Siapa yang tidak mengenal nama Wes Craven? Di perfilman dunia, ia adalah salah satu maestro horor terkemuka. Beberapa filmnya menjadi franchise, sebut saja Nightmare on Elm Street atau Scream. Ditambah beberapa film slasher-nya telah di-remake, seperti The Last House on the Left hingga The Hills Have Eyes. Kini, sang punggawa horor itu telah berpulang di usia 76 tahun akibat kanker otak yang ia derita.
Pria bernama asli Wesley Earl Craven ini lahir di Cleveland, Ohio, pada 2 Agustus 1939 dan merupakan anak dari pasangan penganut Kristen yang taat. Namun, itu semua tentu saja tidak membuat keinginannya terjun ke dunia film hilang. Pekerjaan pertamanya yang bersinggungan dengan dunia layar lebar adalah sebagai editor suara di perusahaan pascaproduksi di New York. Yang mungkin tidak banyak orang tahu adalah Craven sempat terjun sebagai sutradara film porno sebelum akhirnya menyutradarai film pertamanya The Last House on the Left.

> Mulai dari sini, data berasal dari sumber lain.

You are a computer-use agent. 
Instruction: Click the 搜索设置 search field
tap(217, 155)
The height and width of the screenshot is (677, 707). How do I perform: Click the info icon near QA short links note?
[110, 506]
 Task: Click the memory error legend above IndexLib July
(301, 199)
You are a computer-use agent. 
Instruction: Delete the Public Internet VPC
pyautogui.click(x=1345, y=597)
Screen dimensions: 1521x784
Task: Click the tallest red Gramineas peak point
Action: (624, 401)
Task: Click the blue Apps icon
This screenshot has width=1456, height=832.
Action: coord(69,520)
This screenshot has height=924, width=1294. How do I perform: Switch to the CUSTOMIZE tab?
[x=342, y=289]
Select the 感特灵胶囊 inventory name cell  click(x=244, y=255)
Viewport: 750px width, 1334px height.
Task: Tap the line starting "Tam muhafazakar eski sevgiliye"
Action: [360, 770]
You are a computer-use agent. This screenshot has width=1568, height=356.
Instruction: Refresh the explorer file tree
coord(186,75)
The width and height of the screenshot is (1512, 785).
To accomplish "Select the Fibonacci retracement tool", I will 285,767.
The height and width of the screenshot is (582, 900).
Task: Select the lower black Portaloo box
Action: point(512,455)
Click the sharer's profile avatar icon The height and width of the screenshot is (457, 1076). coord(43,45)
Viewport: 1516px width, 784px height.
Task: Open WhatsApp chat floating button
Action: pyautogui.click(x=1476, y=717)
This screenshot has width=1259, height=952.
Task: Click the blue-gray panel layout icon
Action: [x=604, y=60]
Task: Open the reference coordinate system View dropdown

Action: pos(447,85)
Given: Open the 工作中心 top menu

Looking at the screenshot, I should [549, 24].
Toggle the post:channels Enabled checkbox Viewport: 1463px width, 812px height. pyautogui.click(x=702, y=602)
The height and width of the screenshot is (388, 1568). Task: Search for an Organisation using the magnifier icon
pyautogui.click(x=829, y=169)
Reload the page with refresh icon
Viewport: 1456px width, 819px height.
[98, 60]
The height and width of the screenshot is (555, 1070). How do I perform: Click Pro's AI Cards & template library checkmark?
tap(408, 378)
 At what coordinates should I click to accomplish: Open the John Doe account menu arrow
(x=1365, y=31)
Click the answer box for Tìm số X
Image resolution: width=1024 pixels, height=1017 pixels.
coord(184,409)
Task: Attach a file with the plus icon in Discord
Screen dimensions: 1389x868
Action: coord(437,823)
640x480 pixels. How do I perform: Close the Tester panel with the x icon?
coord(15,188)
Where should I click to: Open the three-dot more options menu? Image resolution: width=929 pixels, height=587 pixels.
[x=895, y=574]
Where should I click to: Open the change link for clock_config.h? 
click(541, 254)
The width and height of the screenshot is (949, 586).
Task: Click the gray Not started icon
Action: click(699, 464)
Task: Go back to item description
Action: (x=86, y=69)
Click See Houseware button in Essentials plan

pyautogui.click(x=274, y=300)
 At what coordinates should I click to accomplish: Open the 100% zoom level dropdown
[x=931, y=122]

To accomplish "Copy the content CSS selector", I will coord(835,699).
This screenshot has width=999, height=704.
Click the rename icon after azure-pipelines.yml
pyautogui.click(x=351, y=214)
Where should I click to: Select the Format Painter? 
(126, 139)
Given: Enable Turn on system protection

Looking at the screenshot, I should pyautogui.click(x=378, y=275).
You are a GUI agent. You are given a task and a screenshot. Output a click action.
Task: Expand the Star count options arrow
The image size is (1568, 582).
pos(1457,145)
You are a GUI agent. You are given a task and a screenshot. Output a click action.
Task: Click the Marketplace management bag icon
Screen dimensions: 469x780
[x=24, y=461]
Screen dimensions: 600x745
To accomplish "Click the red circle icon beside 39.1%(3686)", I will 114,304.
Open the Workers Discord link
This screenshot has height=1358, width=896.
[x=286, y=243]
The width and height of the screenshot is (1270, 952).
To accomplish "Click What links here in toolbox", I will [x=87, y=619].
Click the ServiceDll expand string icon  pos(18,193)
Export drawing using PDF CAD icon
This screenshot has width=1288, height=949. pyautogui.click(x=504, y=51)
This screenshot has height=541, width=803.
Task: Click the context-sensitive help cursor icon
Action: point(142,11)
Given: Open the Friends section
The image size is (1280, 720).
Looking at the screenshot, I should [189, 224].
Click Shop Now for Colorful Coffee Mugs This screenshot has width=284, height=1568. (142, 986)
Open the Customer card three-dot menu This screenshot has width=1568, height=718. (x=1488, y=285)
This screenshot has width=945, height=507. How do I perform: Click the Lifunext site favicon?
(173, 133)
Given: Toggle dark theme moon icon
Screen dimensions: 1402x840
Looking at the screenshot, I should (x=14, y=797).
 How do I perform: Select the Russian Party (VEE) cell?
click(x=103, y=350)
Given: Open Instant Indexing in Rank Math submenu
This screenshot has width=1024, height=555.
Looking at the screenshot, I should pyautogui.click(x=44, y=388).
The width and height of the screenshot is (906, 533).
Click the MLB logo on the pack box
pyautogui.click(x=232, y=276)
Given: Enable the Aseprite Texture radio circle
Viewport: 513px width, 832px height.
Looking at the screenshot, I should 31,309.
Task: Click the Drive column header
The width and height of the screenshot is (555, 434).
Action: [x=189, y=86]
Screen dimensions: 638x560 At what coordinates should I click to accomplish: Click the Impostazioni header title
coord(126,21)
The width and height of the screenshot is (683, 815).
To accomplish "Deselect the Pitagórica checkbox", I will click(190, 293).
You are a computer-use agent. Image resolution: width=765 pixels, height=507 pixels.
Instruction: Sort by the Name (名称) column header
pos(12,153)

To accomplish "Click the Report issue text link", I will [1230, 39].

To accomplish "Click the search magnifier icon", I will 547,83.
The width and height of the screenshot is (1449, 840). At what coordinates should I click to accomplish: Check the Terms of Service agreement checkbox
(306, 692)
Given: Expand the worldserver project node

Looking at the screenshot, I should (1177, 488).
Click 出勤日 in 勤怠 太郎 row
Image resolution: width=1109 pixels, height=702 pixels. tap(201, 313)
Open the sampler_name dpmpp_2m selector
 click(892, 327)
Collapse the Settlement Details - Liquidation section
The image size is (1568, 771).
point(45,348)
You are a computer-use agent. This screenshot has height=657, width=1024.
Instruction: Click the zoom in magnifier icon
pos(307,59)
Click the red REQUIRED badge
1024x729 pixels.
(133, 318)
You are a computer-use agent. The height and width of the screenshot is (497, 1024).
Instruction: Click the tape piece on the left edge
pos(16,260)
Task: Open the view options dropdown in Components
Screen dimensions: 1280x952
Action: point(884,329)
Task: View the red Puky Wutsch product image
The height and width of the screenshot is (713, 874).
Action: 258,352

Namun, hasil karyanya yang membuat ia kondang adalah Nightmare on Elm Street yang mengisahkan sesosok pembunuh dengan muka rusak dan jari-jemari runcing serta mengejar para korbannya di alam mimpi. Sosok Freddy Krueger ini begitu terkenal sehingga dibuatkan filmnya berkali-kali bahkan dipertemukan dengan karakter ikonik lain, yaitu Jason Voorhees. Di tahun 1996, lagi-lagi Craven membuat terobosan dalam genre film horor remaja. Kali ini, ia mengangkat tema pembunuh berantai dengan jubah hitam dan topeng serta menghabisi para remaja. Kesuksesan Scream sukses mengangkat nama Neve Campbell dan hingga kini telah mencapai film keempat.
Akan tetapi, Craven rupanya juga sempat mencoba genre yang berbeda dari genre yang telah membesarkan namanya. Genre tersebut adalah musikal melalui Music of the Heart yang dibintangi Meryl Streep dan drama komedi romantis melalui salah satu segmen di film omnibus Paris, je t'aime. Hingga kini, karya-karya Craven tetap dikenang sebagai salah satu pionir dalam dunia horor dan ia takkan pernah dilupakan oleh generasi 1980-1990an.